> Exercise brief:
Reproduce the part of the listing that opens with the line containing "Lucky Hobo Noir" and closes with the final line of the listing, keeping both ends. Leave the pictures out of your answer.

> Records provided:
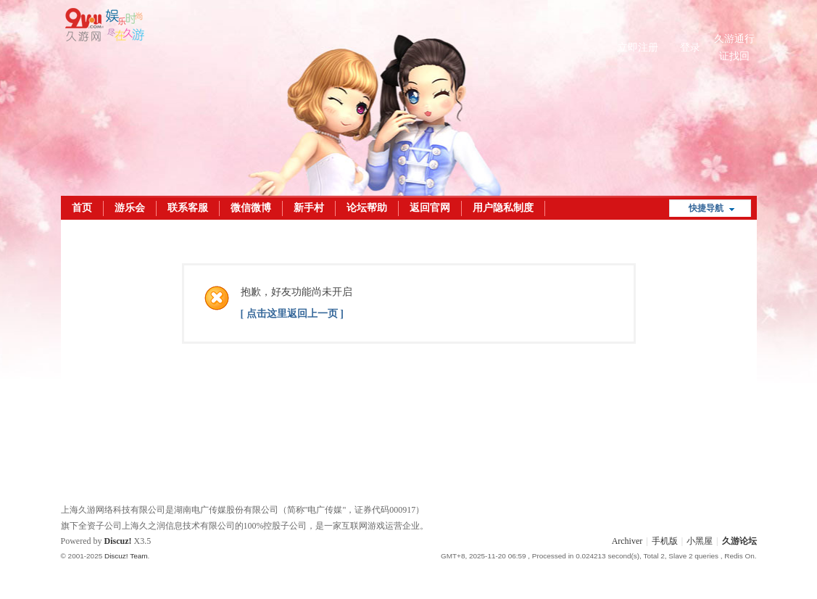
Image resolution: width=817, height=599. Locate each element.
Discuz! (118, 541)
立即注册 (638, 47)
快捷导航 (706, 208)
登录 (690, 47)
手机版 (665, 541)
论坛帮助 (367, 207)
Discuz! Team (126, 556)
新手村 (309, 207)
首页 (82, 207)
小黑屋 (700, 541)
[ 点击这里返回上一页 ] (292, 313)
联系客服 (187, 207)
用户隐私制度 (503, 207)
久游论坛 (739, 541)
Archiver (627, 541)
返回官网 (430, 207)
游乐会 (130, 207)
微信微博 (251, 207)
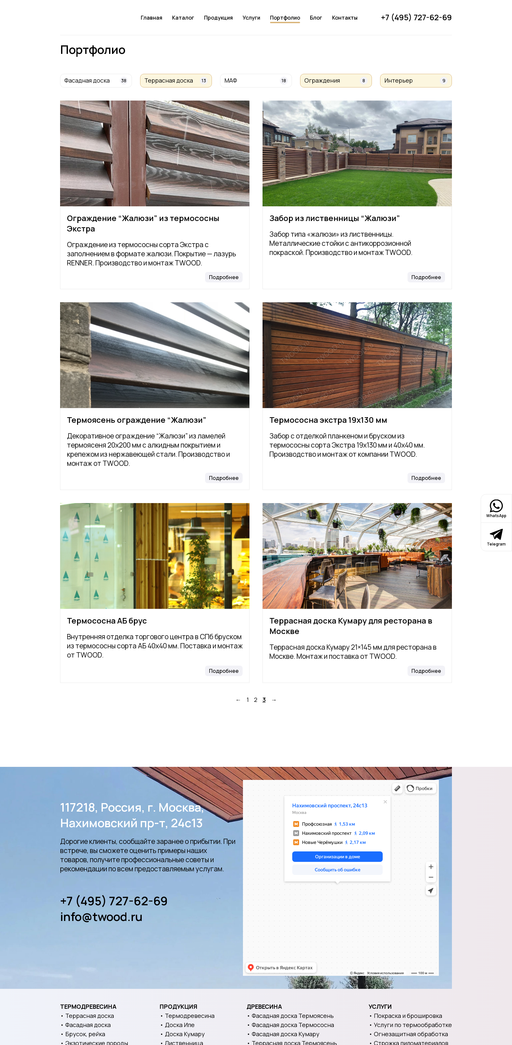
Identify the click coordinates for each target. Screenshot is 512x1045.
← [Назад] (238, 700)
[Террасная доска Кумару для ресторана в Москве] (357, 556)
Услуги (251, 17)
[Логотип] (88, 17)
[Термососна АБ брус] (154, 556)
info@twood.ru (101, 917)
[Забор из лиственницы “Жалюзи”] (357, 153)
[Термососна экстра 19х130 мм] (357, 355)
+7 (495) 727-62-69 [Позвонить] (416, 17)
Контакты (345, 17)
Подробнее (224, 277)
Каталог (183, 17)
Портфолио (285, 17)
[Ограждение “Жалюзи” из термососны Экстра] (154, 153)
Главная (151, 17)
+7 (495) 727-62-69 (114, 901)
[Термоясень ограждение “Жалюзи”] (154, 355)
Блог (316, 17)
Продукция (218, 17)
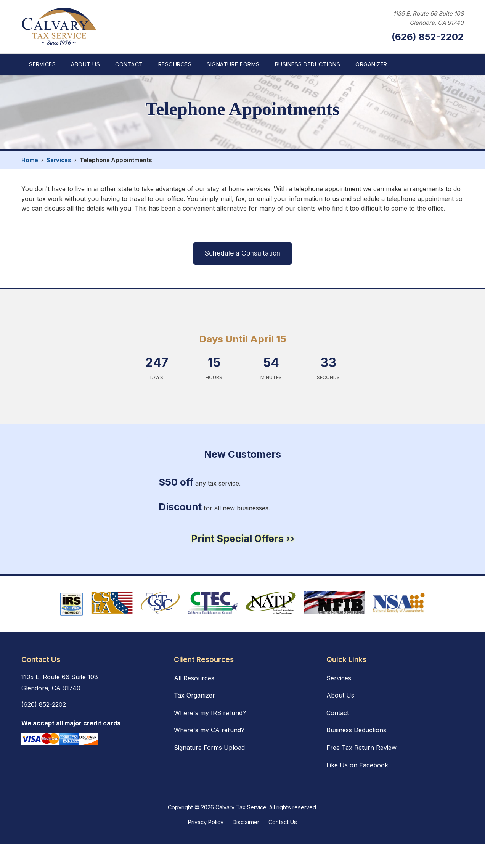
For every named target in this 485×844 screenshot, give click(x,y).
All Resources (194, 678)
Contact (129, 64)
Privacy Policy (205, 822)
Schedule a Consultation (242, 253)
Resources (175, 64)
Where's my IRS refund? (210, 713)
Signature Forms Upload (209, 747)
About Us (85, 64)
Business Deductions (307, 64)
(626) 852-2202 (428, 36)
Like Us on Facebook (357, 765)
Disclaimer (246, 822)
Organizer (371, 64)
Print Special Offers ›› (242, 538)
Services (42, 64)
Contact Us (282, 822)
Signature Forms (233, 64)
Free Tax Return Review (361, 747)
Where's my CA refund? (209, 730)
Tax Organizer (194, 695)
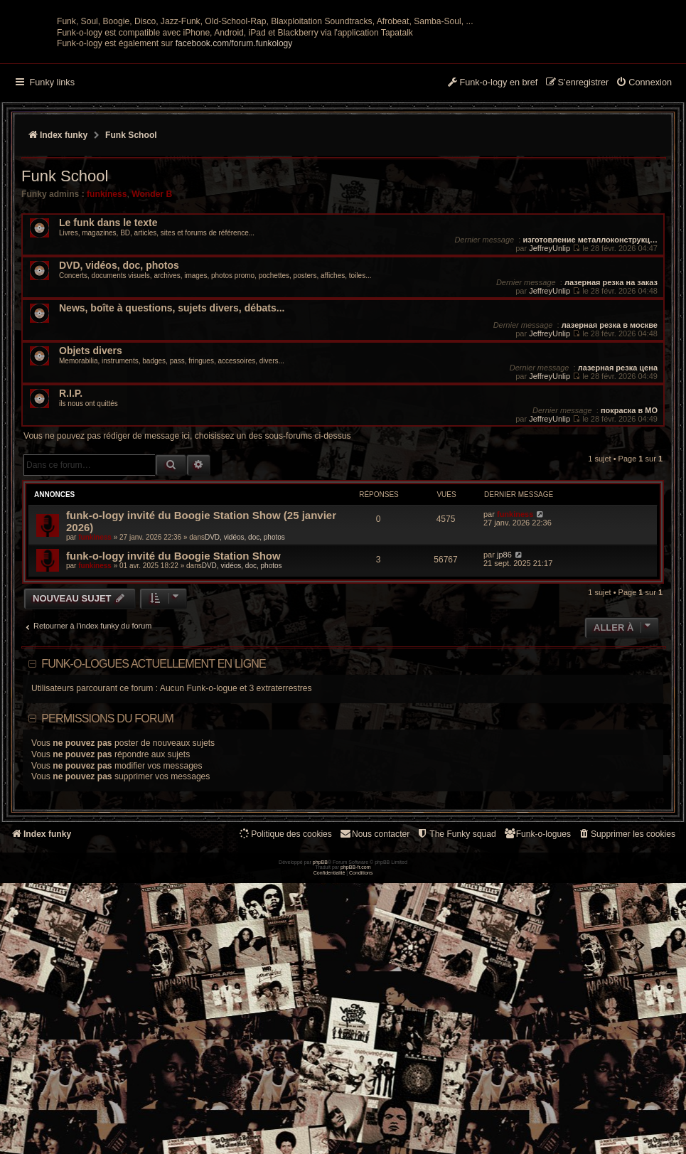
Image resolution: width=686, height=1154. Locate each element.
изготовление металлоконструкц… (590, 379)
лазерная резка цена (618, 507)
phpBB (320, 1138)
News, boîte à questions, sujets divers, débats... (171, 447)
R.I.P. (70, 533)
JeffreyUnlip (549, 387)
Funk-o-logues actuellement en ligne (153, 803)
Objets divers (90, 490)
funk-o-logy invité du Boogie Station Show (173, 695)
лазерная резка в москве (610, 464)
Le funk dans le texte (108, 362)
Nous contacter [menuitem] (374, 973)
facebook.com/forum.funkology (234, 183)
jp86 (504, 694)
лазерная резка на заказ (611, 421)
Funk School (64, 315)
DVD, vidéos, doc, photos (119, 405)
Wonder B (152, 333)
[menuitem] (644, 223)
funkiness (107, 333)
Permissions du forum (107, 858)
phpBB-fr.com (356, 1144)
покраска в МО (629, 549)
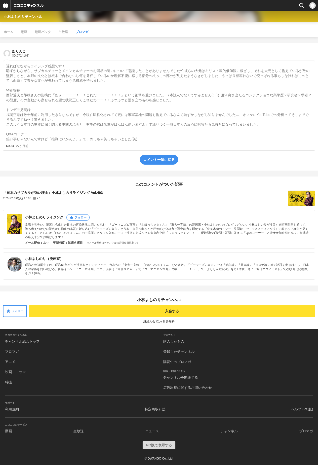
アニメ (10, 362)
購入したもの (173, 341)
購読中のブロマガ (177, 362)
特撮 (8, 382)
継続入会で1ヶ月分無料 (159, 321)
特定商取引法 (155, 409)
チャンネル (229, 431)
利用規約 (12, 409)
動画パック (43, 32)
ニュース (152, 431)
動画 (24, 32)
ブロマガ (82, 32)
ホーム (8, 32)
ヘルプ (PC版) (302, 409)
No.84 (10, 145)
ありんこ (20, 53)
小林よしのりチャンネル (23, 17)
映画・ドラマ (15, 372)
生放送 (63, 32)
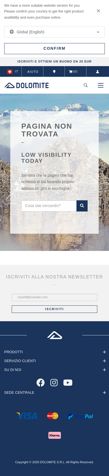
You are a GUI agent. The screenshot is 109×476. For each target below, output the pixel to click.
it (12, 71)
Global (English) (53, 31)
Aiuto (33, 71)
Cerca (82, 205)
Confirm (54, 48)
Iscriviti (54, 309)
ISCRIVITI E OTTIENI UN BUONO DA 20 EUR (54, 61)
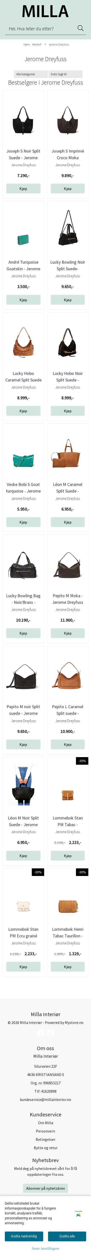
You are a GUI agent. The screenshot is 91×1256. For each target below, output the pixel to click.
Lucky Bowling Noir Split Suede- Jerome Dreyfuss (67, 268)
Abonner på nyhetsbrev (45, 1188)
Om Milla (45, 1122)
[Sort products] (66, 74)
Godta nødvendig (24, 1236)
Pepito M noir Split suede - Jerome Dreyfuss (23, 713)
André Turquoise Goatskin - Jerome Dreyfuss (23, 268)
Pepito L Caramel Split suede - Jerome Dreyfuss (67, 713)
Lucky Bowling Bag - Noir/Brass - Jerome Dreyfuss (23, 602)
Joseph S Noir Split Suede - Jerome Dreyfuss (23, 157)
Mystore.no (74, 1022)
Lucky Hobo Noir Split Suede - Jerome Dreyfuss (67, 379)
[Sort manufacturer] (31, 74)
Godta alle (67, 1236)
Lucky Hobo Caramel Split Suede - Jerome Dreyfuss (23, 379)
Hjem (27, 44)
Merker (36, 44)
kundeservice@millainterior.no (45, 1099)
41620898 (49, 1091)
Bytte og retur (46, 1147)
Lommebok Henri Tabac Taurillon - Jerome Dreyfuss (67, 935)
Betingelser (45, 1139)
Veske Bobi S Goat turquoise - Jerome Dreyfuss (23, 491)
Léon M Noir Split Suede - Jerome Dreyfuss (23, 824)
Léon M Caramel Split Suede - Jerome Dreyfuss (67, 491)
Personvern (45, 1131)
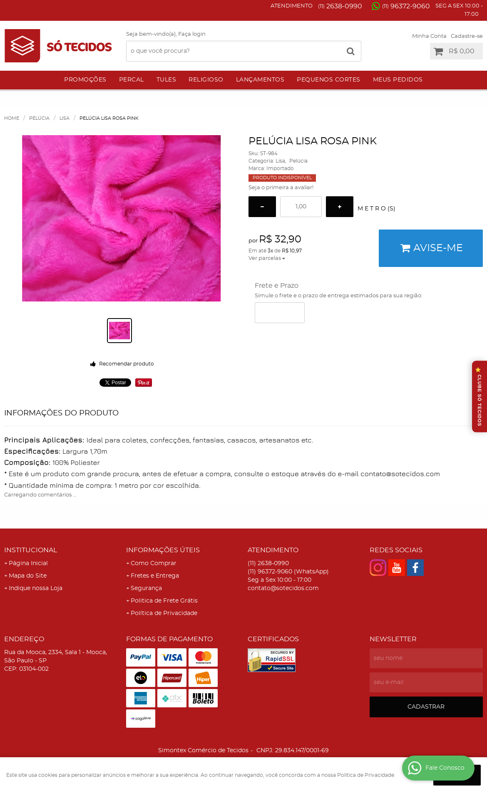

> The answer:
Lucky Hobo Noir Split Suede - Jerome Dreyfuss (67, 379)
[Sort manufacturer] (31, 74)
Godta alle (67, 1236)
Lucky Hobo Caramel Split Suede - Jerome Dreyfuss (23, 379)
Hjem (27, 44)
Merker (36, 44)
kundeservice@millainterior.no (45, 1099)
41620898 (49, 1091)
Bytte og retur (46, 1147)
Lommebok Henri Tabac Taurillon - Jerome Dreyfuss (67, 935)
Betingelser (45, 1139)
Veske Bobi S Goat turquoise - Jerome Dreyfuss (23, 491)
Léon M Noir Split Suede - Jerome Dreyfuss (23, 824)
Léon M Caramel Split Suede - Jerome Dreyfuss (67, 491)
Personvern (45, 1131)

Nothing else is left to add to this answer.